The European Commission recently lowered its forecast for economic growth to 2.7% this year, from an estimated 4% in winter. At the same time, inflation is at record highs and is expected to average 6.8% for the year, according to the commission’s forecast, leading a growing number of economists to warn that Europe could tip into a sharp slowdown or outright recession before the end of the year. .
As inflation rates climbed, the European Central Bank accelerated its policy response and said the era of negative interest rates could be over as early as September.
Energy costs continue to be the main driver of price increases for consumers and businesses, rising in May by a record 39.2% from the same month a year earlier, while food processed, alcohol and tobacco increased by 7%.
European leaders reached a political agreement early Tuesday morning on an embargo on most Russian oil imports, a once unthinkable move that aims to punish Russia but which economists say will also further hurt households and society. European industry by pushing prices even higher.
Germany, Europe’s largest economy, was among the hardest hit, with inflation rising 8.7%. France (5.8%), Spain (8.5%) and Italy (7.3%) also saw consumer prices continue to climb for a month, prompting lawmakers in those countries to offer caps on energy prices or rebates to low-income households to offset the cost of gas. and diesel.
In Germany, from June, for example, the government will offer discounts on the price of gasoline at the pump and a monthly $10 ticket for public transport across the country.
Rising energy costs have had by far the greatest impact on the countries closest to Russia’s borders. Inflation in Estonia, for example, which had previously weaned itself off Russian gas but is now subject to volatile fluctuations in the energy price market, has increased by a breathtaking annual rate of 20.1%, or almost double the 11% recorded in January. In Lithuania, annual inflation reached 18.5% and in Latvia it reached 16.4%.

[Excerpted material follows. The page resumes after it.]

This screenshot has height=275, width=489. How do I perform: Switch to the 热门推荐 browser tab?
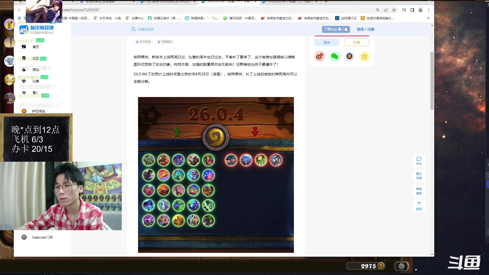(166, 2)
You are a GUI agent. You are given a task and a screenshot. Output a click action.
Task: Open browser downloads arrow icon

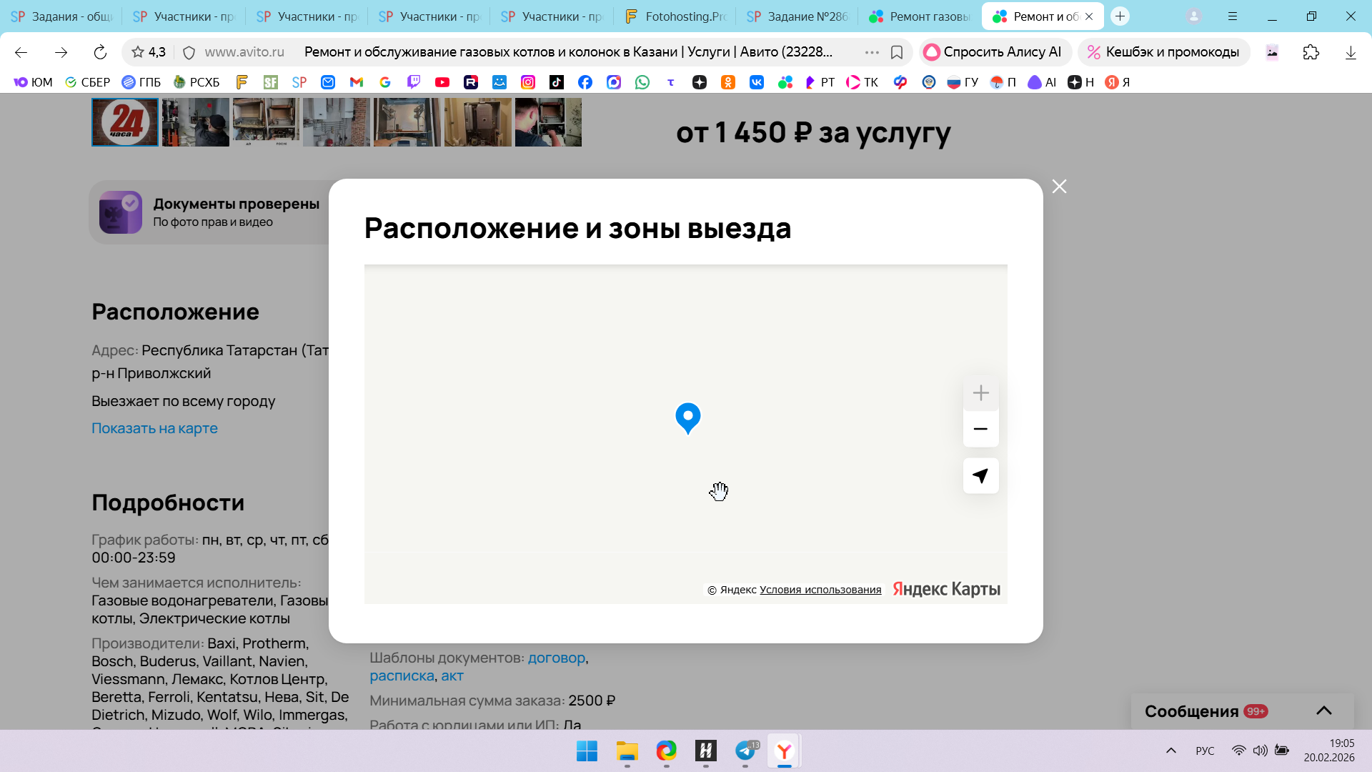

Over the past year, as inflation began to rise, some European Central Bank policymakers were reluctant to act as wage growth in the region moderated. But as consumer prices have continued to climb and spread to more goods and services, the bank is accelerating its process of so-called policy normalization.
In early July, the bank is expected to end its massive bond-buying program and then start raising interest rates for the first time in more than a decade. Last week, Christine Lagarde, the bank’s chair, laid out in unusually clear terms the expected trajectory of interest rate hikes – pointing to increases in July and September.
The bank’s chief economist, Philip Lane, recently said the increases would likely be a quarter of a percentage point at a time, but some policymakers have suggested that a larger-than-normal increase of half a -percentage point, could be justified.
Eshe Nelson and Melissa Eddy contributed report.